▸ GIVEN TASK 1: In the relative accuracy passage, in which direction are swath offsets measured for LiDAR datasets?
▸ GIVEN TASK 2: Reproduce word for word the stretch of the relative accuracy passage from "These factors have" through "surface based methodology.".
▸ GIVEN TASK 3: Resume the relative accuracy passage right after its final sentence, carrying on its account of how relative accuracy is measured.

▸ SUPPLIED PASSAGE:

** Begin **

Relative Accuracy
Relative accuracy, also known as “swath-to-swath accuracy” or “interswath consistency” is the measurement of how well overlapping areas of data collection match each other. For LiDAR datasets, although offsets may occur in any direction, we measure this in the vertical only. Relative accuracy is influenced by many factors, many of which can be modeled and corrected for. Relative accuracy statistics are highly dependent on mission specific properties, such as trajectory quality, boresight quality and software/workflow employed, and are typically an indicator of those factors.
These factors have a significant impact on relative accuracy:
Systemic Calibration (Lever Arms & Boresight)
Trajectory Quality
Processing software and workflow
Measuring Relative Accuracy
Phoenix LiDAR evaluates the relative accuracy of datasets during testing using a ground surface based methodology.
Ground surfaces are computed on a per-flightline level using a PTD algorithm in SpatialExplorer.
Using ground classified points serves to eliminate above ground objects and other unreliable areas of the point cloud.

** End **

▸ DATA BLOCK:

** Begin **

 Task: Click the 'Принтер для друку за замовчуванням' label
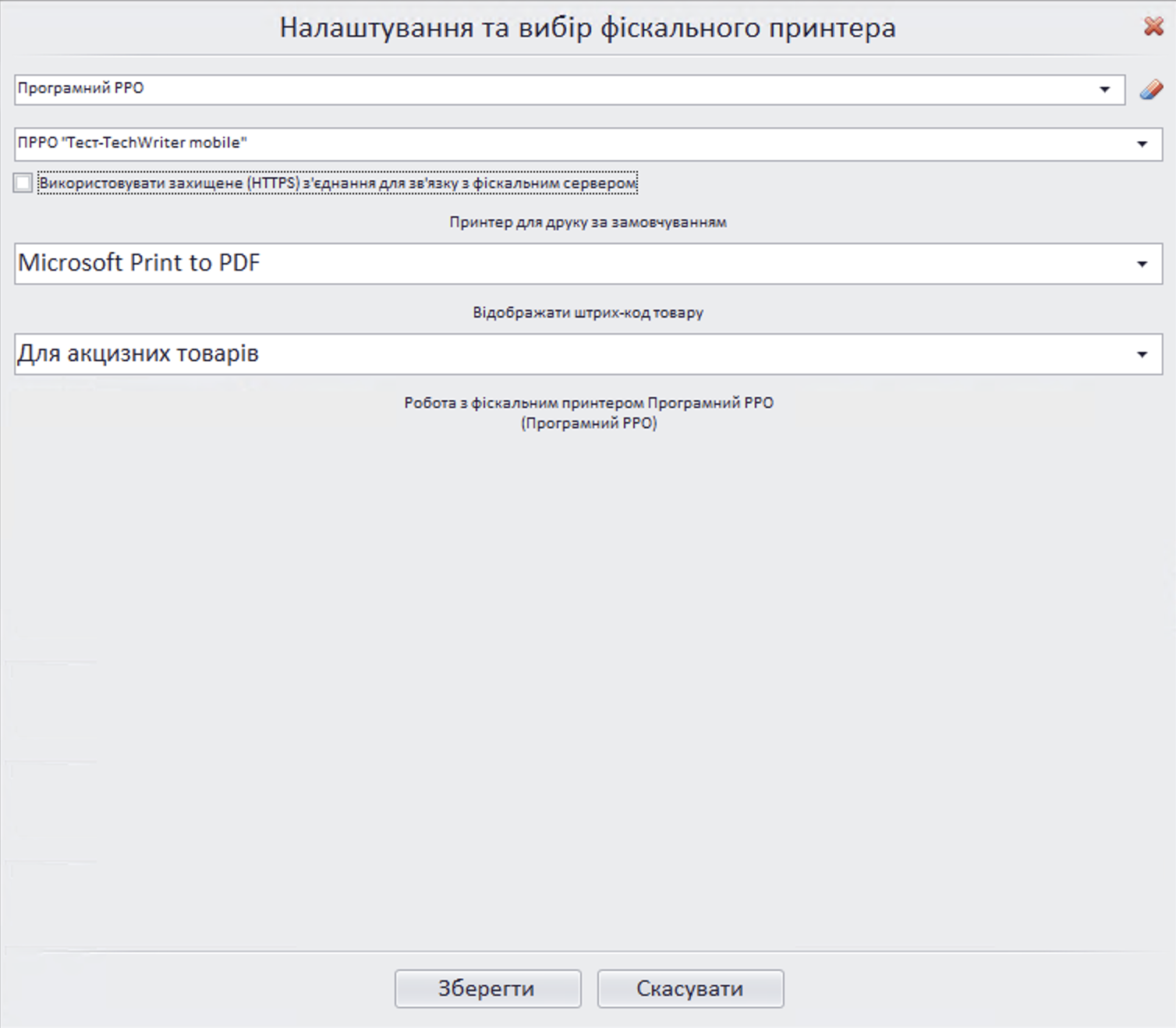pyautogui.click(x=588, y=222)
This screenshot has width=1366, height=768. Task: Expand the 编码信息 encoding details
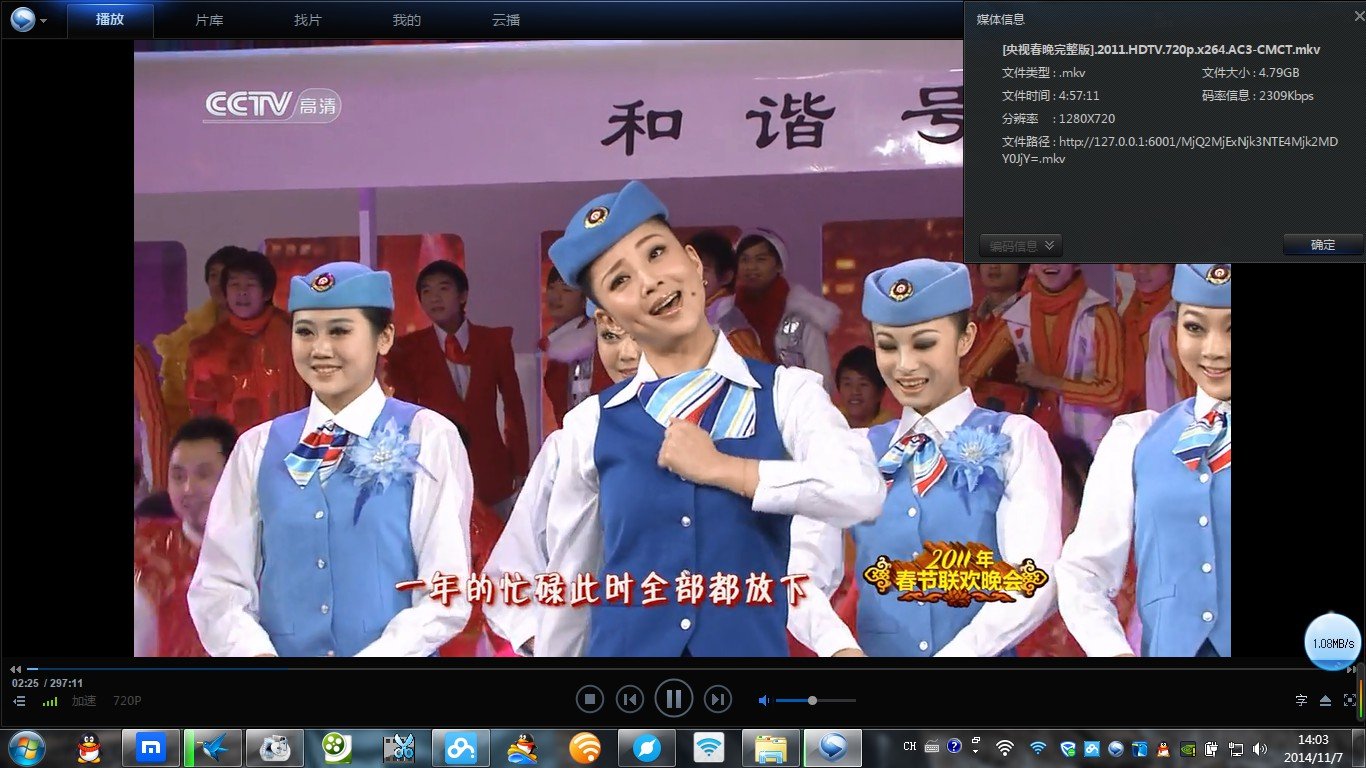(x=1019, y=244)
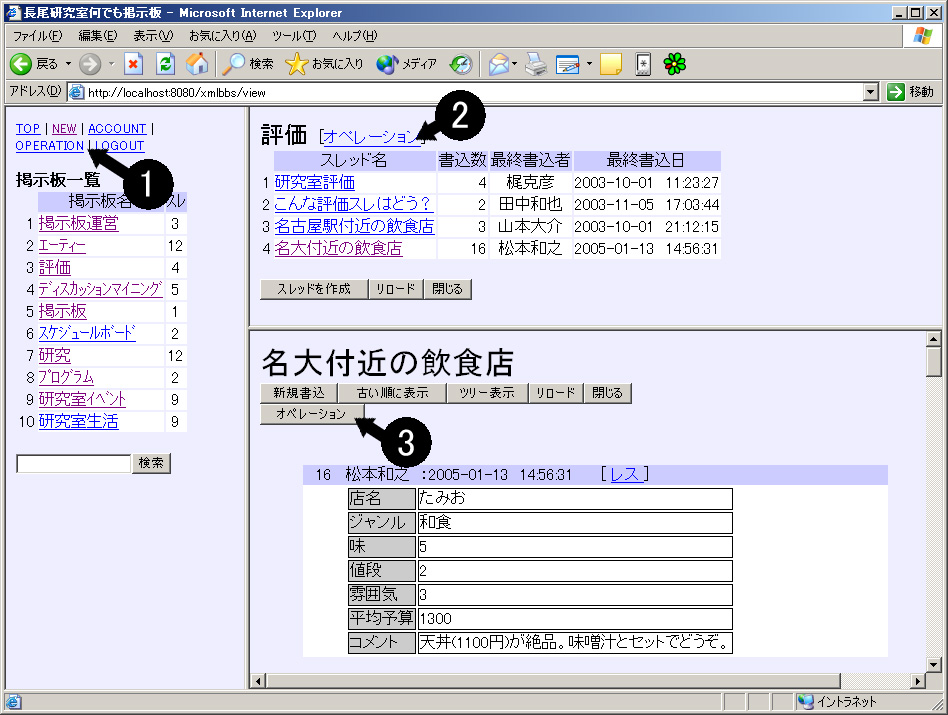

** End **

▸ RESULT 1: In the vertical only.

▸ RESULT 2:
These factors have a significant impact on relative accuracy:
Systemic Calibration (Lever Arms & Boresight)
Trajectory Quality
Processing software and workflow
Measuring Relative Accuracy
Phoenix LiDAR evaluates the relative accuracy of datasets during testing using a ground surface based methodology.

▸ RESULT 3:
Generally this classification is performed across the entire dataset, rather than user defined regions, to reduce complexity in the routine.
Default values are used for the PTD algorithm.
Then each surface is compared to all ground classified points from all overlapping flightlines.
Elevation values are interpolated from a TIN surface in order to perform the comparison. The differences are recorded for each flightline surface.
These differences are summarized by an average signed delta-z and an average unsigned magnitude per flightline.
Finally a project-wide average magnitude is stated to characterize the entire dataset.
Industry References
Data providers should always reach an agreement with end users about data quality standards and reporting specifications.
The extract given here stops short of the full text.